> _Written exercise_:
Find every line below that contains the word "height" and copy each of those lines.
+++ Recorded data
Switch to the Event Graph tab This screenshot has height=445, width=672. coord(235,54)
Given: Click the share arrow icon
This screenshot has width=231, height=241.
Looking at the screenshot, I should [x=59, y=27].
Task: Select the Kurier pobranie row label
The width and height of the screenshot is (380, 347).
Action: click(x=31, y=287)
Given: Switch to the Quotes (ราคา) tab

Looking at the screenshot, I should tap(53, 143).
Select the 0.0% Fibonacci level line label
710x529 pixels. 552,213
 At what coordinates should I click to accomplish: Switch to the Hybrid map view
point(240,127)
++++++
> _Answer_:
Switch to the Event Graph tab This screenshot has height=445, width=672. coord(235,54)
This screenshot has width=231, height=241.
The width and height of the screenshot is (380, 347).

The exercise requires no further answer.